According to researchers’ estimates, a 2048-bit RSA key can be cracked using a quantum computer **in 25 years**.

**The number of qubits needed to do this in 8 hours is … about 20 million (including additional qubits for superposition noise corrections — see below). **Currently, the largest quantum computers operate (and that with problems) on **70 (yes, only seventy) qubits. **Therefore, it is clear that the current level of technology is still nowhere near RSA-breaking point.

#### The noise

A quantum computer’s power doubles after adding each qubit. In theory, this is true, but in practice the matter is more complex. Quantum computers require for their operation an environment that will not generate interference. A qubit stays in superposition until it is measured. If a fault occurs, an involuntary measurement may follow. Such a random measurement will introduce noise into any measurements performed. To limit this level of erroneous readings and interference, quantum computers are cooled to around absolute zero, and very low pressure is maintained.

In addition, programming a quantum computer with microwave-length waves or light beams (i.e., setting the appropriate initial parameters) is not only problematic, but also time consuming. Despite the use of such sophisticated measures, maintaining qubit stability for a long time is not possible. “Coherence time” is the time of a quantum state’s stability, so that it can be read unambiguously. Current values of coherence time are already approaching the millisecond level. This is a significant improvement, because even a decade ago coherence time was measured in nanoseconds.

As if that was not enough, to obtain reliable results, individual tests must be carried out many times, so that the results can be given to statistical treatment. With the above in mind, the **quantum computer’s power lies not only in the number of qubits, but also in its interference resistance**. If there are a lot of disturbances, many more tests must be performed to obtain reliable results.

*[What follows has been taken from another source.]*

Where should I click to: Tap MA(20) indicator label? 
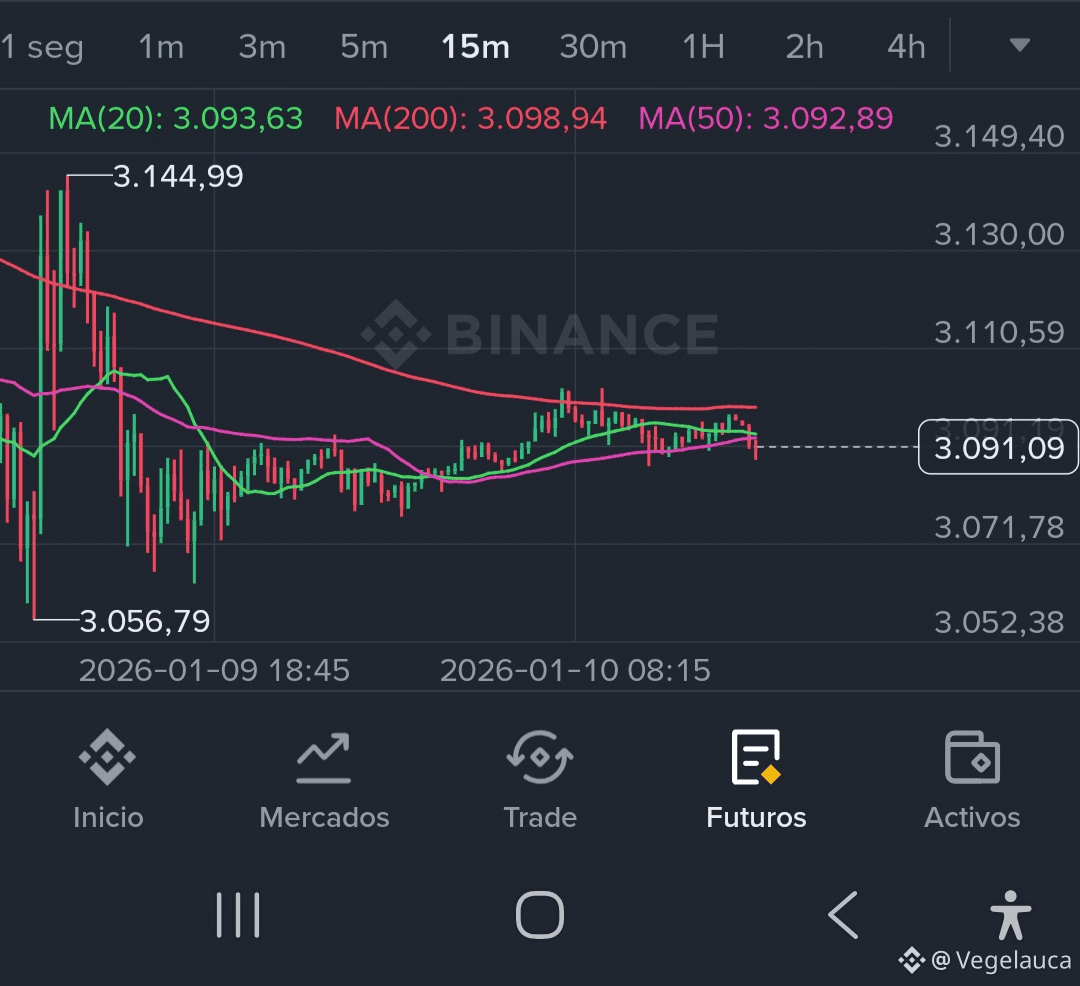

Therefore, it is also important to limit the level of interference. Only the optimization of both dimensions can take processing to a new level.

#### The turning point: still far away

Quantum computers will be creeping into our lives in the coming years. The technology is at its initial stage, and we can currently talk about their potential in the future rather than about current opportunities. However, keep in mind the words of Raymond Kurzweil, one of the currently most respected artificial intelligence and technological development gurus. He is an active promoter of the idea that human development is also based on exponential technological growth (we invent something, then use this invention to build another innovation, which will be used to accelerate development, etc.)

In one of his books, the hypothesis was put forward that humanity will experience more technological changes in 50 years (from 2000 to 2050) than in the previous 14,000 years of human history. In his opinion, we are heading towards the so-called technological singularity, a hypothetical point in the future development of our civilization, at which technological progress will become so rapid that all human predictions will become obsolete.

The turning point in this area would be the creation of an artificial intelligence which is intellectually superior to human intelligence. Such an artificial intelligence could develop even more efficient AIs, triggering an avalanche change in technology. One of the foundations for this development is the progress in the coming new generations of quantum computers, on which the new generation of AIs can be based.

However, as long as we don’t arrive at the technological singularity, it can be said with high probability that **in the next 20 years our commonly used asymmetric cryptographic keys will remain secure**.

If any readers are interested in directly programming a quantum computer, I recommend using the website provided by IBM: https://quantum-computing.ibm.com. There, free of charge, you can program one of their several-qubit quantum computers. This can be done by writing a program in Python, or — much more conveniently, at least at the beginning — using well-explained block diagrams.